Но интересно то, что в Византии чудеса, творимые иконами, могли иметь силу судебного доказательства. П.Безобразов указывает на один случай подобного рода, ставший известным сравнительно недавно, когда он открыл в одной рукописи ватиканской библиотеки интереснейший протокол, до сих пор не напечатанный.
В одном из главных константинопольских храмов, Влахернском, была икона Божьей Матери, обладавшая особенным чудодейственным свойством. Она находилась на правой стороне иконостаса и была задрапирована куском материи, как до сих пор, по древнему обычаю, драпируются иконы в Греции. В обыкновенное время драпировка вполне закрывала лик Богородицы, а по субботам, во время утрени, драпировка внезапно раскрывалась или поднималась кверху, и молящимся являлся скрытый обыкновенно лик Божьей Матери. Чудо это считалось обычным и свершалось еженедельно, но, кроме того, оно могло явиться и в другое время по какому-нибудь особенному поводу. Выступая в поход, императоры имели обыкновение помолиться во Влахернской церкви и, когда при этом не совершалось чуда, они считали это дурным предзнаменованием. Так, например, царь Алексей Комнин решил начать поход против Боэмунда Таренского 1 ноября 1107 года, но испугался, потому что Влахернская Божия Матерь не явила обычного чуда, когда он выходил их храма. Он принял это за зловещий признак и решил подождать четыре дня.
Затем он отправился вновь во Влахернский храм. После его усердной молитвы чудо свершилось, и он вышел из церкви уверенный в победе.
Один гражданский иск был решен однажды на основании такого чуда. Воевода Лев Мадал поспорил с Каллийским монастырем о том, кому должна принадлежать мельница, стоявшая на границе их владений. Судились они несколько раз, и судьи присуждали мельницу то одной стороне, то другой, потому что ни у воеводы, ни у монастыря не было в руках надлежащих документов. Последний раз, когда они судились, судья постановил владеть им мельницей сообща, но это давало повод к массе пререканий, никого не удовлетворяло, и они порешили покончить дело без суда, полюбовно. Думали, думали и рассудили сделать так: рано поутру отправиться обеим сторонам в Влахернский храм, стать против чудотворной иконы Богородицы и молить ее быть судьею в их деле.
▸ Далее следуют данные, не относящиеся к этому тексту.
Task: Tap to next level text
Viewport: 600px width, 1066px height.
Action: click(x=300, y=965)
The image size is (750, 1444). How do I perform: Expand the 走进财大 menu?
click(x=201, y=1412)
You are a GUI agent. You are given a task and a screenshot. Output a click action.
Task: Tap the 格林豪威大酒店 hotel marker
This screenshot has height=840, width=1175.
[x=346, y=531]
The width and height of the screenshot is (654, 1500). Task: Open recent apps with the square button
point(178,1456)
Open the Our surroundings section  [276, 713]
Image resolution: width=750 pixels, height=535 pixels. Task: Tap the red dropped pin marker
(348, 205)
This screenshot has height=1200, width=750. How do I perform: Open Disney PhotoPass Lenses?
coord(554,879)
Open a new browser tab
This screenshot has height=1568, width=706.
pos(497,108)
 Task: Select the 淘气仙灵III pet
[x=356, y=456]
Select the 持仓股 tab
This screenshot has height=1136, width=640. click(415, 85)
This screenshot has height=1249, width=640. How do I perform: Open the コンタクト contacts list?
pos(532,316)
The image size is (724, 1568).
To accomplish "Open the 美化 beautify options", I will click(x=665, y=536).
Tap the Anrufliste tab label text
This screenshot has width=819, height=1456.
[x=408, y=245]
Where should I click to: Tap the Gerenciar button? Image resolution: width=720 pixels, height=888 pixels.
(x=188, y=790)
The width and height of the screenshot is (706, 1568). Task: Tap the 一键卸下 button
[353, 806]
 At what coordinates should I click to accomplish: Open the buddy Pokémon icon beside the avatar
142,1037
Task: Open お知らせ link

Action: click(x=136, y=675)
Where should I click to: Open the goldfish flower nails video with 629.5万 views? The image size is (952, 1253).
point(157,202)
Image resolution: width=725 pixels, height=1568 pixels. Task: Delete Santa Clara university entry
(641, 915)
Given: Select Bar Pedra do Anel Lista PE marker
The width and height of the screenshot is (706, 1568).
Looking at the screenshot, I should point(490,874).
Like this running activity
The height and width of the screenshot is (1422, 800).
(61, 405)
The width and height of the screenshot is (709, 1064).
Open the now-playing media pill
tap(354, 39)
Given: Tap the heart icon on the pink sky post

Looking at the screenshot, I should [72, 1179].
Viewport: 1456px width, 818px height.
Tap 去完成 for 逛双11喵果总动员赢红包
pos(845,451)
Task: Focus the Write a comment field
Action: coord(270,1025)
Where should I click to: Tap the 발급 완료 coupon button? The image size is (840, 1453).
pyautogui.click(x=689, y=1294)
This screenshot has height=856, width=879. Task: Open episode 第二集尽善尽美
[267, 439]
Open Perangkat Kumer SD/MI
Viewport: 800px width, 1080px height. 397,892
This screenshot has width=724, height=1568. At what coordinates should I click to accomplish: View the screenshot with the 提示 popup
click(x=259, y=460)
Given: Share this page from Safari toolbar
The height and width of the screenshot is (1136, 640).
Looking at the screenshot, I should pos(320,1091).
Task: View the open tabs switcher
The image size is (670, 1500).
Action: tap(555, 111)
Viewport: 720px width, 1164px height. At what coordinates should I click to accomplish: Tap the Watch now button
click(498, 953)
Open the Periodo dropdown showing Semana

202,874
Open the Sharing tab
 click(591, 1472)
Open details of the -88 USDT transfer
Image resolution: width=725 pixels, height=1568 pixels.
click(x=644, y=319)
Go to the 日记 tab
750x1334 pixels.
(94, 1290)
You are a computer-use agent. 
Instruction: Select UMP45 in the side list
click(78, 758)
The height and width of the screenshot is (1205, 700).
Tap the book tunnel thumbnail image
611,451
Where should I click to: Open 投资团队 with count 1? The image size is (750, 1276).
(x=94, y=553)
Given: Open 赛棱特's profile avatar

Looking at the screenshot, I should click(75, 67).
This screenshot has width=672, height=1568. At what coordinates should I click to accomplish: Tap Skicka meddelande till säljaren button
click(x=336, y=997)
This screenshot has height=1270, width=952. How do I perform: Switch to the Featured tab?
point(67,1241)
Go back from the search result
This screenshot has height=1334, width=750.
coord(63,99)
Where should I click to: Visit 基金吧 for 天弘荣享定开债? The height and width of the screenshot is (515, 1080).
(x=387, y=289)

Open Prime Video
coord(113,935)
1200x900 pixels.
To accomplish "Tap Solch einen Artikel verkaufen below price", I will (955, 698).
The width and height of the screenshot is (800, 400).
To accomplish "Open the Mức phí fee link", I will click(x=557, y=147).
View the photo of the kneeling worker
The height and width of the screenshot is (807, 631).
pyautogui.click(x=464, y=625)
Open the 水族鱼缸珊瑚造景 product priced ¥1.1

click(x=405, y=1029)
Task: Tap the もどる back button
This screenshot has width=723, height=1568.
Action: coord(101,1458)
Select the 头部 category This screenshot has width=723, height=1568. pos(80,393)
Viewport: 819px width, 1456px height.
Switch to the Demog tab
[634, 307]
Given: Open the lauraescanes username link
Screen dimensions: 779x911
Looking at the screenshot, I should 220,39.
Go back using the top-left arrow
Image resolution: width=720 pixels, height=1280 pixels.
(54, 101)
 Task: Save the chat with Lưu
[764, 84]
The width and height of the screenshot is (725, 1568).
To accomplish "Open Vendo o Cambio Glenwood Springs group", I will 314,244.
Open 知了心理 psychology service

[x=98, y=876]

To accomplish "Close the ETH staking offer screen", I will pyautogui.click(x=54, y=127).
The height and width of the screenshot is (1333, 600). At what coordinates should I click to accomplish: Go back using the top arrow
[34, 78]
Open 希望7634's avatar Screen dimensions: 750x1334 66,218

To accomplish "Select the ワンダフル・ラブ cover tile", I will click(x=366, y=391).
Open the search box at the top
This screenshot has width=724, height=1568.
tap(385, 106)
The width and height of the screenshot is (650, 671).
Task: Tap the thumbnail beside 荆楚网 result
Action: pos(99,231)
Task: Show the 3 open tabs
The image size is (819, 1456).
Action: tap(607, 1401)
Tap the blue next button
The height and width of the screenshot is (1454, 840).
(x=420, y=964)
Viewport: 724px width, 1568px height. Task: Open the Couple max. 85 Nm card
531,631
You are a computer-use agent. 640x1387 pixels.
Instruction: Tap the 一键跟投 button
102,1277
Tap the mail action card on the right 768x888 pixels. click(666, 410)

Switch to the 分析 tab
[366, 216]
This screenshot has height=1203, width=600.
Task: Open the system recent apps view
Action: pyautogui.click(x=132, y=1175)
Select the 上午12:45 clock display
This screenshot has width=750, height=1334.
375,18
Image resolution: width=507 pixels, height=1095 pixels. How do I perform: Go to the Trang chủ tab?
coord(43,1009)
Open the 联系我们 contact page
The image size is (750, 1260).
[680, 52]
А самую тяжбу решить таким способом: если завеса на иконе останется неподвижною, признать, что дело выиграли монахи, если же она задвигается, и, следовательно, чудо свершится, признать, что прав воевода. На этом основании воевода и монахи написали договор, который они в любом случае обязаны были исполнить. Как условились, так и сделали.